▸ Seitentext
Florida-Gericht lässt 80-Mio.-Klage gegen Binance zu

Ein Berufungsgericht in Florida lässt eine 80-Millionen-Dollar-Klage gegen Binance wegen eines Bitcoin-Diebstahls 2022 zu. Das Urteil könnte als Präzedenzfall für Klagen gegen Offshore-Krypto-Börsen dienen.

Ein Berufungsgericht in Florida hat eine 80-Millionen-Dollar-Klage gegen Binance wegen eines großen Bitcoin-Diebstahls wieder aufgenommen und erlaubt, dass der Fall auf Bundesstaatsebene fortgesetzt wird. Der Kläger, Michael Osterer, behauptet, dass Hacker im Jahr 2022 etwa 1.000 BTC von seinem Konto gestohlen und die Gelder über Binance gewaschen haben. Osterer wirft Binance Fahrlässigkeit und Vertragsbruch vor, da die Börse die gestohlenen Vermögenswerte nach Benachrichtigung nicht umgehend eingefroren habe. Das Gericht stellte fest, dass die Nutzung von US-basierter Infrastruktur und Tochtergesellschaften durch Binance ausreichende Verbindungen zu Florida herstellt und hob eine frühere Abweisung wegen fehlender Zuständigkeit auf. Das Urteil deutet zudem an, dass kalifornisches Recht anwendbar sein könnte und stellt die Annahme infrage, dass Offshore-Krypto-Börsen vor lokalen Klagen geschützt sind. Diese Entscheidung könnte einen Präzedenzfall für ähnliche Fälle schaffen und es Klägern erleichtern, rechtliche Schritte gegen ausländische Börsen vor US-Gerichten einzuleiten. Der Fall wird nun an das erstinstanzliche Gericht zurückverwiesen, wo Fragen zu Fahrlässigkeit, Vertragsbruch und Vermögensrückgewinnung behandelt werden.

▸ Ihre Aufgabe
Wie viele Bitcoin sollen Hacker laut dem Seitentext im Jahr 2022 vom Konto von Michael Osterer gestohlen haben? Bitte stützen Sie sich allein auf den Seitentext.

▸ Gespeicherte Daten
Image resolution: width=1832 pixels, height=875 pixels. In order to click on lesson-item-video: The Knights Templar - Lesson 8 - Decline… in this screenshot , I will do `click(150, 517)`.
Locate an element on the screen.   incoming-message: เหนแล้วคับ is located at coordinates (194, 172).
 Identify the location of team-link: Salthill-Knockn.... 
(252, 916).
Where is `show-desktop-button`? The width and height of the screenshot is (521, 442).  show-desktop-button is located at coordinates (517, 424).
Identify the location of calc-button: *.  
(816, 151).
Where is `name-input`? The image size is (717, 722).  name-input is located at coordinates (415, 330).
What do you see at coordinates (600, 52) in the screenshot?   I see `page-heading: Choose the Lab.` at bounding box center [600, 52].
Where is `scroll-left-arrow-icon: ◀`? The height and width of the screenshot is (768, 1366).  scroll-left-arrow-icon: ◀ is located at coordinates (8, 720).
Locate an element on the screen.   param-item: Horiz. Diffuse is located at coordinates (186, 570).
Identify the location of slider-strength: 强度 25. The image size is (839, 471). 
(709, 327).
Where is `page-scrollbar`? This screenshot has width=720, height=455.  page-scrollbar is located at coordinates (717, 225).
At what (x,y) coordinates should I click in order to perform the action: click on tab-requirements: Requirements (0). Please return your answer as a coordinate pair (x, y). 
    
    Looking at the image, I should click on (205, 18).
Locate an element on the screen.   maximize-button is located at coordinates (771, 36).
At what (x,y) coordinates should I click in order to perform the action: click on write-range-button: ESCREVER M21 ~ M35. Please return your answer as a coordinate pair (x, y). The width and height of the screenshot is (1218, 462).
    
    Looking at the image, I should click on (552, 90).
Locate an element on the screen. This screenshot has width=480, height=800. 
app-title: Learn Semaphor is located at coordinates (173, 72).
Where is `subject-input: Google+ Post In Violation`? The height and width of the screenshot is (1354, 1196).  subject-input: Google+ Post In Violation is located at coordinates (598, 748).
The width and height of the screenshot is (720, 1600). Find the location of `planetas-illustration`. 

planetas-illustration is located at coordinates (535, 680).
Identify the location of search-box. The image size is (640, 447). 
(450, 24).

▸ Antwort darunter
Etwa 1.000 BTC.